Ana de Saracho O’Brien, director of public, regulatory and wholesale affairs at Telefónica México, explains that Turning off an access network, as well as returning spectrum and migrating its 25.3 million users at the same time, is not an easy task. However, he assures that despite the challenges involved in this operation, the company managed to do it without affecting any of the users and its eight Virtual Mobile Operators (MVNO) that it still has in its traffic.
The disassembly of the infrastructure is out of phase with the network shutdown, he adds, because until the access network is removed, the rest of the equipment cannot be removed. The company estimates finish this process until 2024.
By operating its traffic on AT&T’s infrastructure, Telefónica de México has been able to achieve operating savings. The goal is to achieve a financial reserve of 230 million euroswhich will begin to be reflected once the dismantling of all its infrastructure is finished.
“In the first quarter of this year we dismantled 58,000 network elements such as antennas, air conditioners, batteries and others, and of these, 44% have had to go to recycling; 13% of the equipment has been reused internally, for example, some antennas could be sent to other operations in Ecuador. 36% of the equipment has been sold to third parties such as tower keepers who have wanted to buy some masts”, details the directive.
According to data from the consulting firm The Ciu, the return of spectrum by Telefónica México has meant that the government stops looking at its coffers 1,100 million pesos in rights payments.

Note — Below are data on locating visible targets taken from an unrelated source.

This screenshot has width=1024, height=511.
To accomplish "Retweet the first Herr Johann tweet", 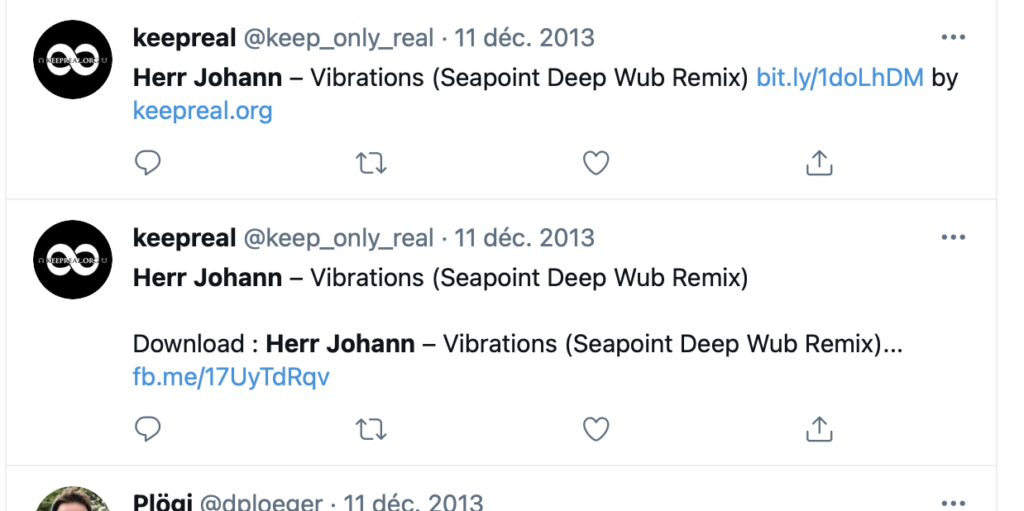I will [x=372, y=163].
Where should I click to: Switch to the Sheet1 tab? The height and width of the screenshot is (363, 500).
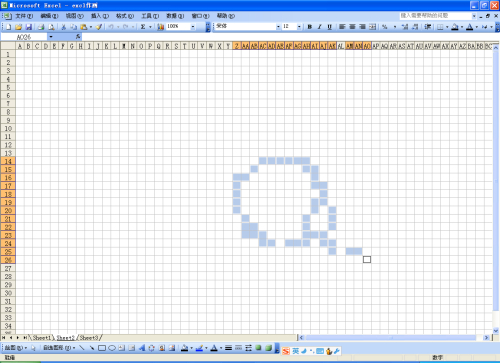(x=41, y=338)
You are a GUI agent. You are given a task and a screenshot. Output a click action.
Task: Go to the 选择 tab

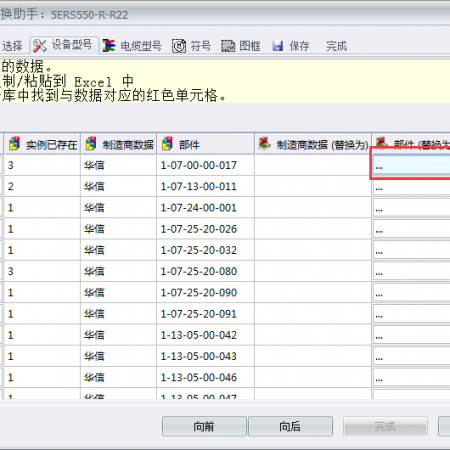point(12,46)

Another benefit that Telefónica México has experienced with the return of the spectrum has been to increase its coverage of LTE technology in the country, which allows for higher data transmission speeds. According to the directive, in November 2019 there were 38 markets with this technology, which translated into a national coverage of 53%; however, two and a half years later, it has 227 markets with LTE, that is, with 83% national coverage.
“When we decided to make the agreement with AT&T we had a very extensive 3G network, but it was third generation. Now we had to go through the process of changing it to 4G and that’s where we found ourselves in conflict to carry it out, and if we had done it it would have taken us up to five years and we were able to do it in two and a half years”, he assures.
“Telefónica México’s decision (to use AT&T’s infrastructure) caused many doubts, from considering leaving the company from the country, to a merger or that we would become a virtual mobile operator. But it makes it clear to us that we are a success story (…) we continue to be one of the three operators”, says De Saracho.
Start 5G tests
Fifth-generation technology is one of the big bets of telecommunications operators such as Telcel and AT&T, which this year seek to densify their 5G network.
Telefónica does not want to be left behind. The company revealed that it has already started testing, which is accompanied by an analysis of market behavior that will help them launch an attractive service offer and, according to the needs of users, because one of the fundamental issues of 5G for telecommunications companies is their sustainability.
“The fifth generation in networks is the natural evolution of 4G. The great advantage we have is that our wholesale agreements with AT&T give us access to whatever technology they have available to all of their users. At the moment we are doing an analysis of how the market behaves to launch a value offer that really allows us to boost connectivity and that is sustainable and inclusive”, said De Saracho.